Cuando eres candidato de un partido, heredas algo valioso y algo peligroso al mismo tiempo. Lo valioso: una red de personas, una logística, una estructura que en teoría sabe cómo ganar elecciones. Lo peligroso: esa misma estructura tiene sus propios intereses, sus propios ritmos y sus propias ideas sobre cómo debe ser tu campaña. El candidato que no aprende a manejar esa tensión termina trabajando para la estructura, no con ella.
El problema de la estructura como muleta
La estructura de partido está diseñada para ganar elecciones de partido, no necesariamente para ganar tu elección específica en tu municipio específico. Sus métodos, sus mensajes y sus prioridades están optimizados para un promedio que quizás no se parece a tu realidad local. Seguir sus instrucciones al pie de la letra puede hacerte ganar la aprobación del partido y perder la elección.
Además, la estructura tiene su propio calendario político que no siempre coincide con el tuyo. Hay momentos en que la estructura va a estar pendiente de otras elecciones, de otras negociaciones, de otros intereses. Si dependes completamente de ella, tu campaña va a sufrir cada vez que la estructura tenga otras prioridades. Un candidato con agenda propia y base propia no resiente esos baches de la misma manera.
Construir autonomía sin romper con el partido
La autonomía estratégica no requiere confrontación. Requiere construcción paralela. Mientras uses la estructura para lo que sirve, construye también tu propio equipo de personas leales a ti, no al partido. Tu propio círculo de confianza, tu propia red de promotores, tu propia agenda de recorridos que complementa (no reemplaza) la agenda de la estructura.
Cuando la estructura falle, y en algún momento fallará, tu campaña va a seguir moviéndose porque tiene sus propias piernas. Eso no es deslealtad: es responsabilidad con tu candidatura. El partido te dio el boleto, pero la elección la ganas tú.
Cómo negociar dentro de la estructura sin perder la autoridad
El candidato que dice sí a todo lo que le pide la estructura pierde credibilidad ante su equipo y ante los votantes más informados. El candidato que dice no a todo se convierte en un problema que la estructura empieza a sabotear. El equilibrio está en saber cuándo ceder y cuándo sostener la posición.

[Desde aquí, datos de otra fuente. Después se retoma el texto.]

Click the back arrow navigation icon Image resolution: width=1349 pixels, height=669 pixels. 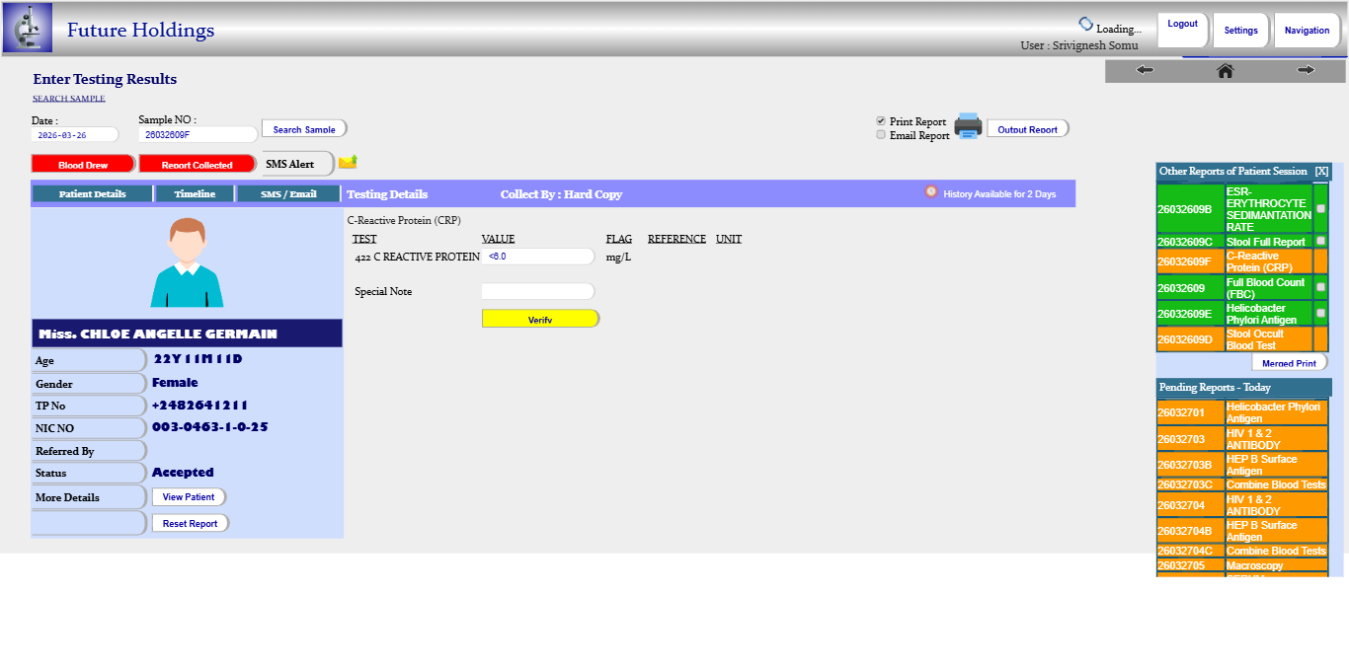pyautogui.click(x=1145, y=70)
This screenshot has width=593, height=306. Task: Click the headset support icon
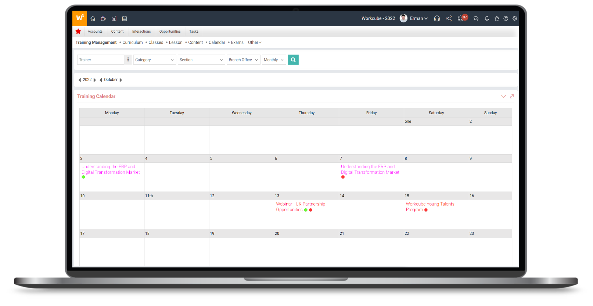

Cede en lo táctico cuando no afecta tu posicionamiento. Sostén en lo estratégico cuando tu lectura del territorio es más sólida que la de la estructura. Y cuando haya diferencia de opinión, explica tu posición con datos, con argumentos locales, con conocimiento del territorio que la estructura no tiene. Es difícil ignorar a un candidato que sabe más sobre su municipio que el partido.
Qué hacer cuando la estructura empieza a abandonarte
Pasa. No en todas las campañas, pero pasa. La estructura se distrae, cambia prioridades, tiene conflictos internos que se reflejan en falta de apoyo. Si no tienes base propia, ese momento se convierte en crisis. Si tienes base propia, es solo un obstáculo más que superas.
El candidato que construyó su propia red de promotores, su propio equipo de comunicación y su propio círculo de confianza puede seguir operando aunque la estructura le baje el apoyo. Eso no quiere decir que deba celebrar que la estructura lo abandonó: significa que sobrevive a eso y que llega al día de la elección con capacidad de movilización propia.